Complete both stages: first build a monohybrid Punnett square for Tt × Tt by sorting genotype tiles into the correct cells, then extend your prediction to a dihybrid cross by placing TtRr × TtRr gamete tokens into the 4×4 grid and calculating the probability of the double-recessive phenotype.

Practice

For a Bb by bb cross, predict the genotype and phenotype ratios of the offspring.
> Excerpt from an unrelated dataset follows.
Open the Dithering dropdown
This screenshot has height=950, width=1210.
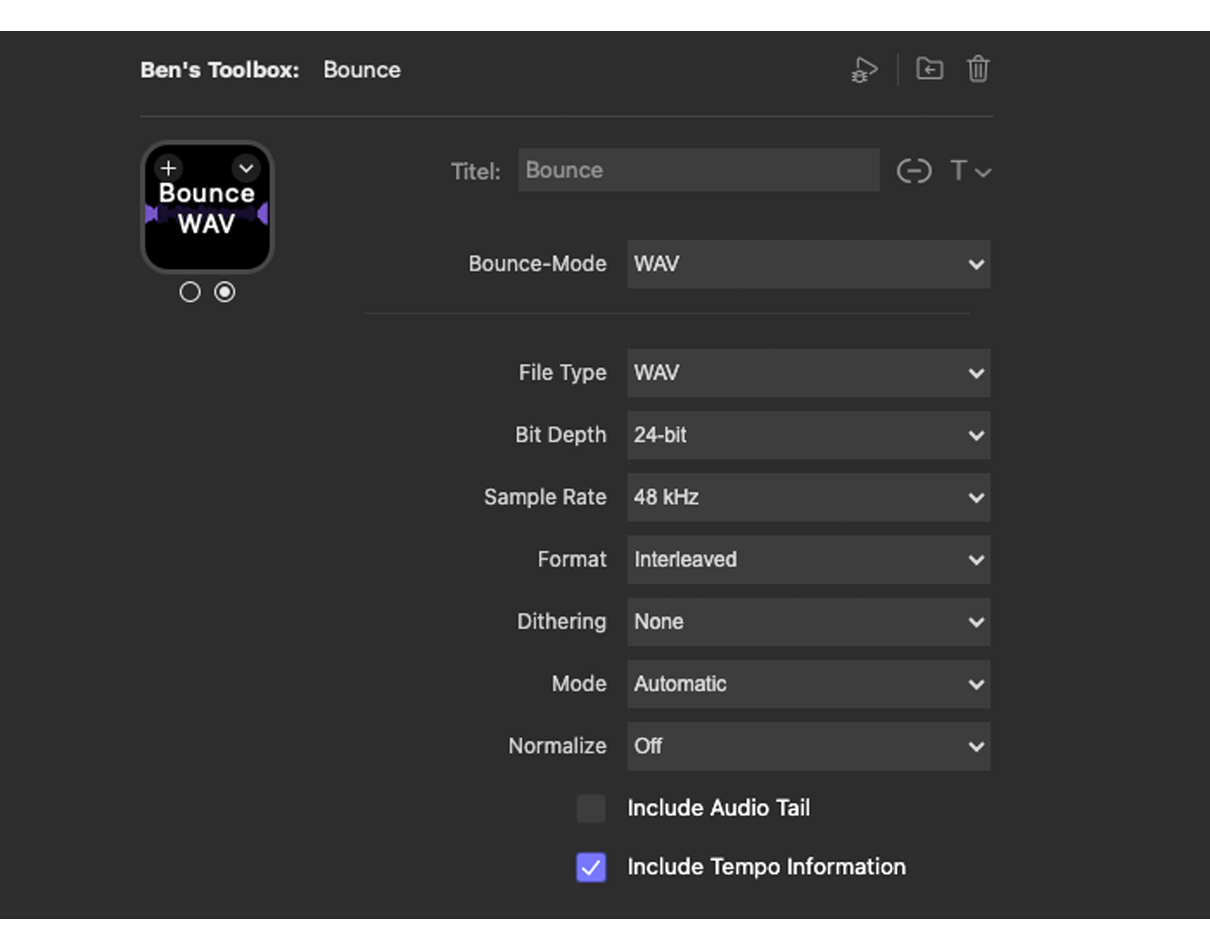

Use the product rule to find the probability of an aabb offspring from AaBb by AaBb.

Common mistakes to avoid

Heterozygotes show a blended phenotypeA dominant allele completely masks the recessive one, so a heterozygote shows the full dominant phenotype, not a blend.
Lowercase alleles are strongerLowercase denotes the recessive allele, which is masked whenever a dominant uppercase allele is present.

Check your understanding

In a monohybrid cross between two heterozygous parents (Aa × Aa), what is the expected phenotype ratio of the offspring?

A student claims that an organism with genotype Aa must show a blended phenotype — half dominant and half recessive — because it has one of each allele. What is wrong with this reasoning?

Two genes, seed color (Y = yellow dominant over y = green) and seed shape (R = round dominant over r = wrinkled), assort independently. What fraction of offspring from a YyRr × YyRr cross is expected to have green, wrinkled seeds?

Which of the following best explains WHY alleles for two genes on different chromosome pairs assort independently during meiosis?

Recap

Mendel's Law of Segregation gives each gamete one allele per gene, and dominance lets a dominant allele fully mask a recessive one, producing the 3 to 1 monohybrid ratio. Independent assortment and the product rule extend prediction to dihybrid crosses, yielding the 9 to 3 to 3 to 1 ratio and precise offspring probabilities.

Reflect

Why does multiplying probabilities work for genes on different chromosomes but not for linked genes?